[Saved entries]
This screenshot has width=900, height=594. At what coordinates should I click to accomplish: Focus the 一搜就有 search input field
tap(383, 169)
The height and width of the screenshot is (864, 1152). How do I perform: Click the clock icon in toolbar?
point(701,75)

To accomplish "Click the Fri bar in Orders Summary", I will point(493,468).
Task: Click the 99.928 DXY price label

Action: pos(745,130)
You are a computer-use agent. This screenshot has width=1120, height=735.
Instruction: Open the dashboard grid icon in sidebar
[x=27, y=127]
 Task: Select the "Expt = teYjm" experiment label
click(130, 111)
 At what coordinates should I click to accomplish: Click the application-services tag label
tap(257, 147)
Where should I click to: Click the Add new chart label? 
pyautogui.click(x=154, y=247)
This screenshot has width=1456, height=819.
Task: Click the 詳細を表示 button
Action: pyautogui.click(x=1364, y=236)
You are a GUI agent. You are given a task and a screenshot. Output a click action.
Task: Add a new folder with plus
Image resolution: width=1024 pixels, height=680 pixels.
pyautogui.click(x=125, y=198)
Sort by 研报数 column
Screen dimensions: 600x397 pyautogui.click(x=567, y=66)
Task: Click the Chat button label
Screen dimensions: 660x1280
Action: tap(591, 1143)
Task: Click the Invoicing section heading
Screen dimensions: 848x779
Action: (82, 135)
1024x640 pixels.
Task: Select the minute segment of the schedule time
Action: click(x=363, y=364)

== Exercise instructions ==
Print nothing but the lines from the one that contains "Where should I" to the final line of the data, both included, exactly as they read.

== Answer section ==
Where should I click to: Click the Add new chart label? 
pyautogui.click(x=154, y=247)
This screenshot has width=1456, height=819.
Task: Click the 詳細を表示 button
Action: pyautogui.click(x=1364, y=236)
You are a GUI agent. You are given a task and a screenshot. Output a click action.
Task: Add a new folder with plus
Image resolution: width=1024 pixels, height=680 pixels.
pyautogui.click(x=125, y=198)
Sort by 研报数 column
Screen dimensions: 600x397 pyautogui.click(x=567, y=66)
Task: Click the Chat button label
Screen dimensions: 660x1280
Action: tap(591, 1143)
Task: Click the Invoicing section heading
Screen dimensions: 848x779
Action: (82, 135)
1024x640 pixels.
Task: Select the minute segment of the schedule time
Action: click(x=363, y=364)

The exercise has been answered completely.